Wimbledon

Bisogna fare chiarezza rispetto all’installazione di arte contemporanea che si è svolta domenica 14 luglio 2019 a Wimbledon, Central Court, Londra. I due performer, Federer e Đjoković avendo a disposizione una racchetta e qualche pallina si sono esibiti in quattro ore e cinquanta minuti di evoluzioni plastiche, disegnando nell’aria traiettorie, ellissi e circonvoluzioni nelle quali la dinamica e la creatività riuscivano a rappresentare lo spirito delle forze del mondo per una volta non in contrasto ma fuse in un unico insieme armonico.

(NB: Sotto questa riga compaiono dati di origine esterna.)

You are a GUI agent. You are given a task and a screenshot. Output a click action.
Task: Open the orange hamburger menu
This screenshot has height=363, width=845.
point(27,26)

Bisogna fare chiarezza perché il tennis non è tifo becero come il calcio, è contemplazione, metafisica diceva Wallace, ma più ancora arte con le regole precise di uno sport in cui alla fine esiste un vincitore e un vinto. Allora siccome tutto il mondo tifa per Federer, è stato sottolineato come lo svizzero sia l’unico che riesce vincere anche quando perde.

Ecco questa retorica dà fastidio, è trita, irrispettosa e anche un po’ scontata. Ha vinto Đjoković l’antipatico e basta.

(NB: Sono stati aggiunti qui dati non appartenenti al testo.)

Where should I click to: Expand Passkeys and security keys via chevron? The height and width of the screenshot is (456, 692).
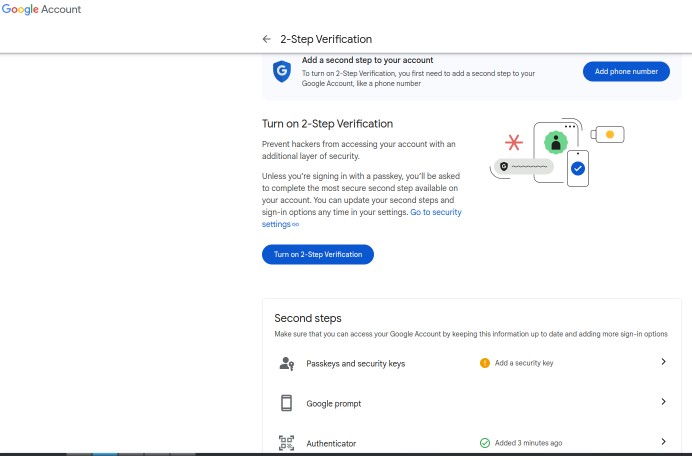(x=663, y=362)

Altra cosa è analizzare i motivi di questa vittoria.

Anche qui i luoghi comuni si sprecano: la saldezza mentale vince contro tra la classe pura, la forza alla fine prevale sull’eleganza, le gambe sono più importanti dell’anticipo.

Niente di tutto questo. È il Caso, il grande artefice del caos, che ha determinato il finale di partita.

Quando Federer ha fallito due match point con servizio a favore, non è stato perché è mancata la determinazione o la saldezza psicologica, oppure ancora il temperamento o l’attitudine a vincere, o, peggio, la paura di vincere. Federer ha vinto 20 grandi Slam e non so quanti master e tornei e partite singole: è un discorso che fa ridere, è forse il miglior tennista di tutti tempi e punti che nove volte su dieci conclude a suo favore, le ha sbagliate. Non c’è una ragione specifica, non c’è sempre un motivo noiosamente razionale. Proust parlava di “intermittenze del cuore” per spiegare come certi ricordi li puoi accogliere e comprendere a distanza di tempo solo se non usi come filtro il cervello, la razionalità, ma ti lasci andare ad essi senza rete, con il cuore appunto.

E così è stato per la finale di Wimbledon 2019, nessuna spiegazione, è stato il Caso. Nel film dal titolo (non a caso…) “Match Point” di Woody Allen, all’inizio una pallina corre su una rete di un campo da tennis: dove andrà a finire? In quale parte del campo? Chi farà punto e chi lo perderà? La vita è sospesa in queste frazioni di secondo che durano un’eternità e determinano i destini del mondo.

È il Caso che ha fatto vincere Đjoković, è il Caso che ha fatto perdere Federer. Ma è un dettaglio in fondo, perché loro, Federer e Đjoković non sono frutto del caso, e solo loro (con Nadal), potevano improvvisare una performance che appena terminata era già scolpita nel tempo.